- _TASK DESCRIPTION_
Retype the whole listing that follows, line for line.

- _MATERIAL PROVIDED_
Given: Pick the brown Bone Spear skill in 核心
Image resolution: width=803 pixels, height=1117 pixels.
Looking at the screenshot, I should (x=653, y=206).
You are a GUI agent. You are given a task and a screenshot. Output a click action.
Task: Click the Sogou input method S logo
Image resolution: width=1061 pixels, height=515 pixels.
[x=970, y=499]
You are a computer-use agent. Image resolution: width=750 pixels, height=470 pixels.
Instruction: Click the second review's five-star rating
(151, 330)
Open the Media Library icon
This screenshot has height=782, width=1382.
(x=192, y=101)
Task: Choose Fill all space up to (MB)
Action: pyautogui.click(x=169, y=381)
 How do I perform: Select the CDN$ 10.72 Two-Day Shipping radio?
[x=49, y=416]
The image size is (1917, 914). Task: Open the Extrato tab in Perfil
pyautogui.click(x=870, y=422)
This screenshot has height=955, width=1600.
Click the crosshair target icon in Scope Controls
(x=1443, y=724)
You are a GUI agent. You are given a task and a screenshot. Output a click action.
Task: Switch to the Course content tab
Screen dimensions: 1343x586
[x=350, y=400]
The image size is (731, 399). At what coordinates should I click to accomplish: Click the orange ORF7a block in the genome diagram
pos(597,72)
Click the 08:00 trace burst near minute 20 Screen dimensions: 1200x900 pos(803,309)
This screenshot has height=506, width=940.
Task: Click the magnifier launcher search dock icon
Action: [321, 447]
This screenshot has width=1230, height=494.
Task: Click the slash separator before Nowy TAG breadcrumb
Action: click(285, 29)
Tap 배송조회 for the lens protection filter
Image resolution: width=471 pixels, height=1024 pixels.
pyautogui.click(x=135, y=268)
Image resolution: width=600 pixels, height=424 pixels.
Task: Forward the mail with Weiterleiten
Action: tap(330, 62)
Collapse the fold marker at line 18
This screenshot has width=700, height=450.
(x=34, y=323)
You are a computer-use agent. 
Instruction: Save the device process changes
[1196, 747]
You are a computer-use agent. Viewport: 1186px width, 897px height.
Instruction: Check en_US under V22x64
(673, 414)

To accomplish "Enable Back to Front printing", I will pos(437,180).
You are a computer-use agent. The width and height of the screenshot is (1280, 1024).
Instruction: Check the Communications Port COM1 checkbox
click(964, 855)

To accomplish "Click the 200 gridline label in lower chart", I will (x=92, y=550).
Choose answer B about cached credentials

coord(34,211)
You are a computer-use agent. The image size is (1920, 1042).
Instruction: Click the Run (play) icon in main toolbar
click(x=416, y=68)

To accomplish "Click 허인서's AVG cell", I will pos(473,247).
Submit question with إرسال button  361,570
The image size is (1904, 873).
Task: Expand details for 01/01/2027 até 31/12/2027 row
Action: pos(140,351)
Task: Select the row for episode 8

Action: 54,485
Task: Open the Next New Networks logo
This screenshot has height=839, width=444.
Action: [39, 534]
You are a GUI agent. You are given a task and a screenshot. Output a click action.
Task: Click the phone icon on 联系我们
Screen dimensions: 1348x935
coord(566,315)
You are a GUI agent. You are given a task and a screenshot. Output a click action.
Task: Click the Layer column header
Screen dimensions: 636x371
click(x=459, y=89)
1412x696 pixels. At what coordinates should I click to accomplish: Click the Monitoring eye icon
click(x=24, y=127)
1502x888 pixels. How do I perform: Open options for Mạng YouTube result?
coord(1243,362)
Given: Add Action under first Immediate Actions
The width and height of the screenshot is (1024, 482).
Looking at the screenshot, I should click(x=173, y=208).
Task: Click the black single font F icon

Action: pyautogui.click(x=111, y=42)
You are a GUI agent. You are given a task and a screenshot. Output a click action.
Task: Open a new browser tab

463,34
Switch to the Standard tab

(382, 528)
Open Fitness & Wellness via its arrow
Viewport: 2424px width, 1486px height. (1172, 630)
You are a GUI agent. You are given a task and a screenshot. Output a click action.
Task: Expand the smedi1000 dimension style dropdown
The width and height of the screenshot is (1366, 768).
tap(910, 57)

- _ANSWER FOR THE TASK_
Given: Pick the brown Bone Spear skill in 核心
Image resolution: width=803 pixels, height=1117 pixels.
Looking at the screenshot, I should (x=653, y=206).
You are a GUI agent. You are given a task and a screenshot. Output a click action.
Task: Click the Sogou input method S logo
Image resolution: width=1061 pixels, height=515 pixels.
[x=970, y=499]
You are a computer-use agent. Image resolution: width=750 pixels, height=470 pixels.
Instruction: Click the second review's five-star rating
(151, 330)
Open the Media Library icon
This screenshot has height=782, width=1382.
(x=192, y=101)
Task: Choose Fill all space up to (MB)
Action: pyautogui.click(x=169, y=381)
 How do I perform: Select the CDN$ 10.72 Two-Day Shipping radio?
[x=49, y=416]
The image size is (1917, 914). Task: Open the Extrato tab in Perfil
pyautogui.click(x=870, y=422)
This screenshot has height=955, width=1600.
Click the crosshair target icon in Scope Controls
(x=1443, y=724)
You are a GUI agent. You are given a task and a screenshot. Output a click action.
Task: Switch to the Course content tab
Screen dimensions: 1343x586
[x=350, y=400]
The image size is (731, 399). At what coordinates should I click to accomplish: Click the orange ORF7a block in the genome diagram
pos(597,72)
Click the 08:00 trace burst near minute 20 Screen dimensions: 1200x900 pos(803,309)
This screenshot has height=506, width=940.
Task: Click the magnifier launcher search dock icon
Action: [321, 447]
This screenshot has width=1230, height=494.
Task: Click the slash separator before Nowy TAG breadcrumb
Action: click(285, 29)
Tap 배송조회 for the lens protection filter
Image resolution: width=471 pixels, height=1024 pixels.
pyautogui.click(x=135, y=268)
Image resolution: width=600 pixels, height=424 pixels.
Task: Forward the mail with Weiterleiten
Action: tap(330, 62)
Collapse the fold marker at line 18
This screenshot has width=700, height=450.
(x=34, y=323)
You are a computer-use agent. 
Instruction: Save the device process changes
[1196, 747]
You are a computer-use agent. Viewport: 1186px width, 897px height.
Instruction: Check en_US under V22x64
(673, 414)

To accomplish "Enable Back to Front printing", I will pos(437,180).
You are a computer-use agent. The width and height of the screenshot is (1280, 1024).
Instruction: Check the Communications Port COM1 checkbox
click(964, 855)

To accomplish "Click the 200 gridline label in lower chart", I will (x=92, y=550).
Choose answer B about cached credentials

coord(34,211)
You are a computer-use agent. The image size is (1920, 1042).
Instruction: Click the Run (play) icon in main toolbar
click(x=416, y=68)

To accomplish "Click 허인서's AVG cell", I will pos(473,247).
Submit question with إرسال button  361,570
The image size is (1904, 873).
Task: Expand details for 01/01/2027 até 31/12/2027 row
Action: pos(140,351)
Task: Select the row for episode 8

Action: 54,485
Task: Open the Next New Networks logo
This screenshot has height=839, width=444.
Action: [39, 534]
You are a GUI agent. You are given a task and a screenshot. Output a click action.
Task: Click the phone icon on 联系我们
Screen dimensions: 1348x935
coord(566,315)
You are a GUI agent. You are given a task and a screenshot. Output a click action.
Task: Click the Layer column header
Screen dimensions: 636x371
click(x=459, y=89)
1412x696 pixels. At what coordinates should I click to accomplish: Click the Monitoring eye icon
click(x=24, y=127)
1502x888 pixels. How do I perform: Open options for Mạng YouTube result?
coord(1243,362)
Given: Add Action under first Immediate Actions
The width and height of the screenshot is (1024, 482).
Looking at the screenshot, I should click(x=173, y=208).
Task: Click the black single font F icon

Action: pyautogui.click(x=111, y=42)
You are a GUI agent. You are given a task and a screenshot. Output a click action.
Task: Open a new browser tab

463,34
Switch to the Standard tab

(382, 528)
Open Fitness & Wellness via its arrow
Viewport: 2424px width, 1486px height. (1172, 630)
You are a GUI agent. You are given a task and a screenshot. Output a click action.
Task: Expand the smedi1000 dimension style dropdown
The width and height of the screenshot is (1366, 768).
tap(910, 57)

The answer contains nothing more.